About this task ▸
Count the lines below that hold "computer". Give the number without comment.

(Stored dataset items)
===============
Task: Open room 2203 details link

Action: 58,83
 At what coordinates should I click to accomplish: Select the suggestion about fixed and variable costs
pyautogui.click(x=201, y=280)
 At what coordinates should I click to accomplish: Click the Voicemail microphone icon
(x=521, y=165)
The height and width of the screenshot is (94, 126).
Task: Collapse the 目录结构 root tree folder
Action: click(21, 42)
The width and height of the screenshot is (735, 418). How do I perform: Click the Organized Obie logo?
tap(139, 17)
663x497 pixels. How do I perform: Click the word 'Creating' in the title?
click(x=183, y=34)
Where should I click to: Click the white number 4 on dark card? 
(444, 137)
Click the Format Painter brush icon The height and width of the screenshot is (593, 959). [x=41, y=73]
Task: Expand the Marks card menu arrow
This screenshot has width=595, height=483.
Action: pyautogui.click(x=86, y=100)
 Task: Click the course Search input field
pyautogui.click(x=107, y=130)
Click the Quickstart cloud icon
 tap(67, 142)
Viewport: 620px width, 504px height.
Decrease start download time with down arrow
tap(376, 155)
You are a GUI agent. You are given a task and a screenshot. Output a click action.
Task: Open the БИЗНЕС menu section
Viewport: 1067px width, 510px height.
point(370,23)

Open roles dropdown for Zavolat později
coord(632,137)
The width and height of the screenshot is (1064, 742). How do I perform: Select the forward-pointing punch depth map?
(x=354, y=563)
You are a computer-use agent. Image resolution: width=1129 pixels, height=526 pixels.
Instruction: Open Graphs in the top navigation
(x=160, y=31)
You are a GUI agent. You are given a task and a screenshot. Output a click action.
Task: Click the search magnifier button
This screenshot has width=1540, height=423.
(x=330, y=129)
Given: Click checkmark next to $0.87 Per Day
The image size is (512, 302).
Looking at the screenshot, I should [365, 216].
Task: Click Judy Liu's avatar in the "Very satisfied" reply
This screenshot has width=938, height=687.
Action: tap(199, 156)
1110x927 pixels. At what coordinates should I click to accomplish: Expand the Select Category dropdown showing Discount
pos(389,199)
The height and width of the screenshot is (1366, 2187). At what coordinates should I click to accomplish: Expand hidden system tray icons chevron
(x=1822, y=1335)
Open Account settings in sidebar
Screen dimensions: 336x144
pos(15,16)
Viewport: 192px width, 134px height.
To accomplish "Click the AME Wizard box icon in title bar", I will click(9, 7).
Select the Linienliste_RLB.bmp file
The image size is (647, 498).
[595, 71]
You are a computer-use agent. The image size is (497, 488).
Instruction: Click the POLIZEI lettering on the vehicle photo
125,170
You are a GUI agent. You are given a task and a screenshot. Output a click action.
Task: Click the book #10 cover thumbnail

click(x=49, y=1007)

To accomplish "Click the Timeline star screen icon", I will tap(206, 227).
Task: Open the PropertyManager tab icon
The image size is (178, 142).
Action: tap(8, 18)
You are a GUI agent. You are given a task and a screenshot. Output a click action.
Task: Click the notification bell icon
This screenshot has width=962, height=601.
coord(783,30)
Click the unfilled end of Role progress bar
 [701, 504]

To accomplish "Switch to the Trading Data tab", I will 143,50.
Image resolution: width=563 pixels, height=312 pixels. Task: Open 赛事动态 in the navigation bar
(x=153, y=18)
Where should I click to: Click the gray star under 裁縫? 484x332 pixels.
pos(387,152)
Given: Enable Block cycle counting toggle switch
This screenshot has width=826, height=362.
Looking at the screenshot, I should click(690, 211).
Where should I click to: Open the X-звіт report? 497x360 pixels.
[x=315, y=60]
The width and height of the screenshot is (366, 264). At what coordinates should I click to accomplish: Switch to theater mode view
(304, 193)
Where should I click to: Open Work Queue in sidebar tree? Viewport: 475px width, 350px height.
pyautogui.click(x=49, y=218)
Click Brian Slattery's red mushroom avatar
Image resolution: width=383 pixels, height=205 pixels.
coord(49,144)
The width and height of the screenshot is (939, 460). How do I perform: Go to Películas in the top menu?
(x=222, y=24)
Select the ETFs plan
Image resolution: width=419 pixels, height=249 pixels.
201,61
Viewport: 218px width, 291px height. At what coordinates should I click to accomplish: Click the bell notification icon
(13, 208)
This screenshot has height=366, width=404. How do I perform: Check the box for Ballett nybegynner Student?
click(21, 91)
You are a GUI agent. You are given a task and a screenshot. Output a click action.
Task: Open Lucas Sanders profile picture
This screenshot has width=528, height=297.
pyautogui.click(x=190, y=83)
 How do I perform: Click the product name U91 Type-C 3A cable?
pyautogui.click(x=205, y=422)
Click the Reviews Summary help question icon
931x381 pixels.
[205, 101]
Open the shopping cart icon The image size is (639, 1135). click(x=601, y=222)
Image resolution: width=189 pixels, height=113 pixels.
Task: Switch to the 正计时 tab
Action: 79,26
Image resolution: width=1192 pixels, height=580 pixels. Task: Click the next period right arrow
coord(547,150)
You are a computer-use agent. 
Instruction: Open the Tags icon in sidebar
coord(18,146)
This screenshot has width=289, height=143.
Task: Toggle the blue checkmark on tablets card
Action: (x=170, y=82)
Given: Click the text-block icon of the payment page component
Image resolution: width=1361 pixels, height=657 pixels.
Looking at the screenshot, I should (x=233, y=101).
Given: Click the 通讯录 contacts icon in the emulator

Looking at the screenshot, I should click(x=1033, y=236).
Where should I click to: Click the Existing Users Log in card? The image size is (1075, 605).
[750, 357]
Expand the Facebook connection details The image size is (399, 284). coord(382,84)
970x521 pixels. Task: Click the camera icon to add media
===============
Response to the task ▸
3